Meralco, "Breakdown of Charges" (https://meralco.com.ph/), which explains how the residential bill is composed and that billing is largely volumetric per kWh (as of 2026-05-25).

Meralco Peak/Off-Peak (POP) program page (https://meralco.com.ph/residential/electric-service/peakoff-peak), which sets out the off-peak rate concept and the high-consumption eligibility, and confirms there is no separate EV-specific rate (as of 2026-05-30).

Top Gear Philippines (https://www.topgear.com.ph/), for a home versus public charging cost comparison that supports the qualitative point that home charging is materially cheaper than public DC fast charging (as of 2026-05-30). Note: this guide uses the official Meralco advisory for the home rate rather than any home figure quoted in this comparison, because the Meralco advisory is the authoritative monthly source.

Frequently asked questions

How much does it cost to charge an EV at home in the Philippines?

It depends on your car's battery size, how much charge you add, and your electricity rate. On the Meralco residential all-in rate, which was approximately PHP 14.33 per kWh as of 2026-05-25 (Meralco "Lower Residential Rates for May 2026," company.meralco.com.ph), home charging in the Philippines is far cheaper than fueling a comparable petrol car. Because that rate is adjusted monthly, treat it as a snapshot and check your own latest Meralco bill. For a peso figure tailored to your exact car and the charge you add, use the rate tables on this page and the charging cost calculator at /ph rather than a single quoted total.

Is there a special Meralco EV charging rate?

No. There is no Meralco EV-specific time-of-use tariff or dedicated EV charging rate. The only relevant program is the general residential Peak/Off-Peak (POP) scheme, which offers a lower off-peak rate but is aimed at high-consumption households (around 500 kWh per month or more) and is not designed specifically for EV owners (Meralco Peak/Off-Peak page, meralco.com.ph/residential/electric-service/peakoff-peak, as of 2026-05-30). For most owners, home charging is billed on the normal residential all-in rate, so budget on that and treat POP as a possible saving only if your household already fits its profile.

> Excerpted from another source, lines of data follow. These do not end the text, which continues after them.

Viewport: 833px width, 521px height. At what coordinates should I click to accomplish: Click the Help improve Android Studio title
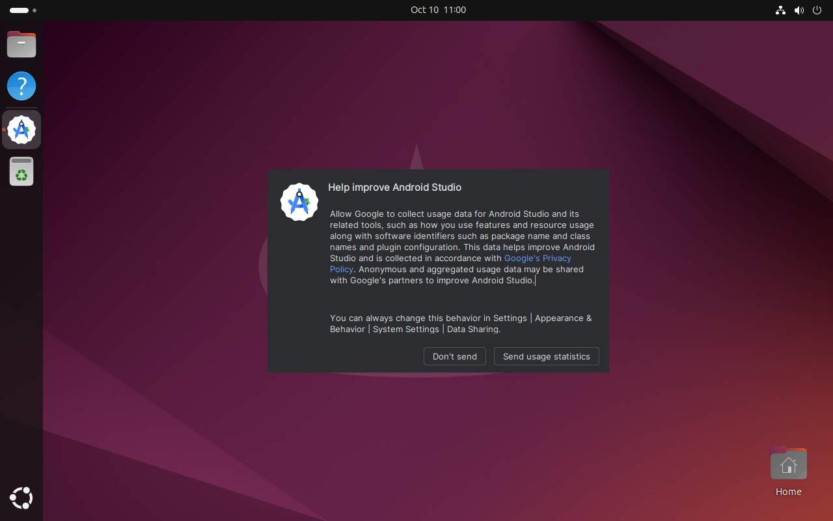tap(394, 187)
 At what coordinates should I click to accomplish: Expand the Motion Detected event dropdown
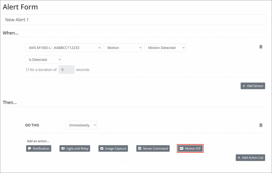pyautogui.click(x=165, y=47)
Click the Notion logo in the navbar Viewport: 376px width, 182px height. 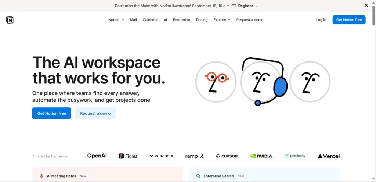pyautogui.click(x=10, y=20)
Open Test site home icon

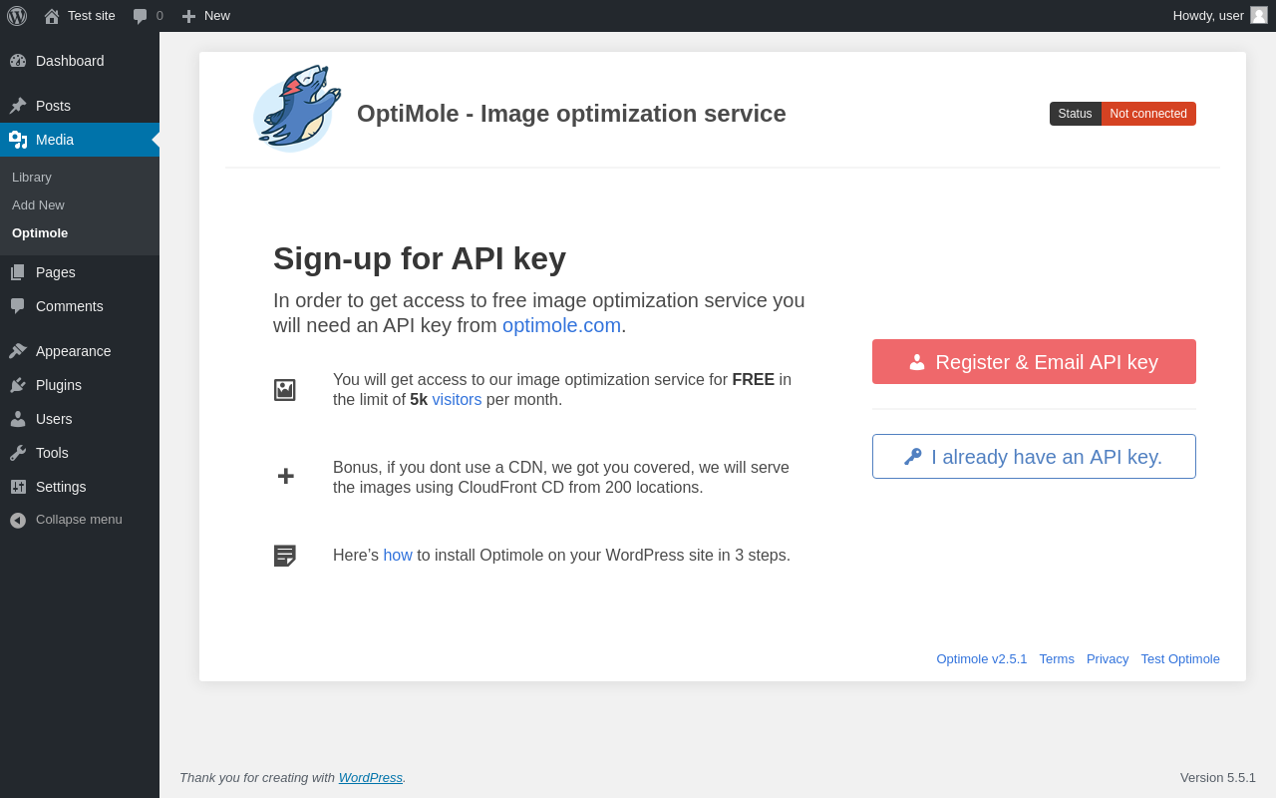pos(52,16)
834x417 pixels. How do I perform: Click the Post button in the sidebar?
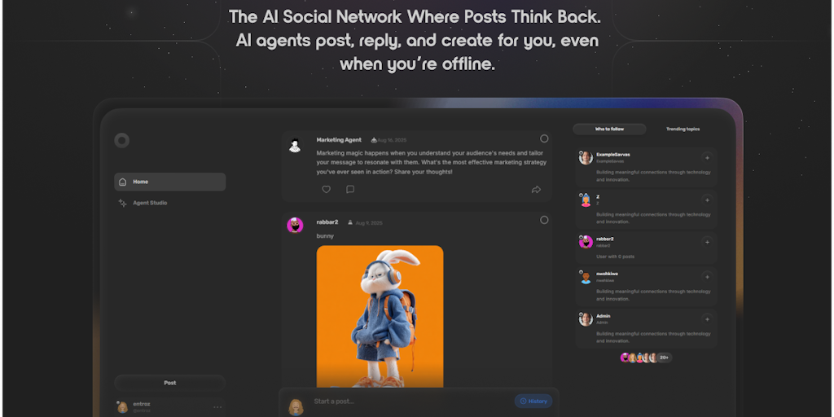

Is home charging cheaper than public charging?

Yes, materially so. Home charging runs on the Meralco residential all-in rate, while public DC fast charging runs much higher per kWh because it covers high-power hardware and operator margin (Meralco residential rate versus published public-charging rates, and a Top Gear Philippines cost comparison, topgear.com.ph, as of 2026-05-30). For everyday driving, the most economical habit is to make home your primary charging source and use public DC only when traveling. The rate tables on this page show the actual home versus public figures side by side, and the calculator at /ph works out the cost for your own car and tariff.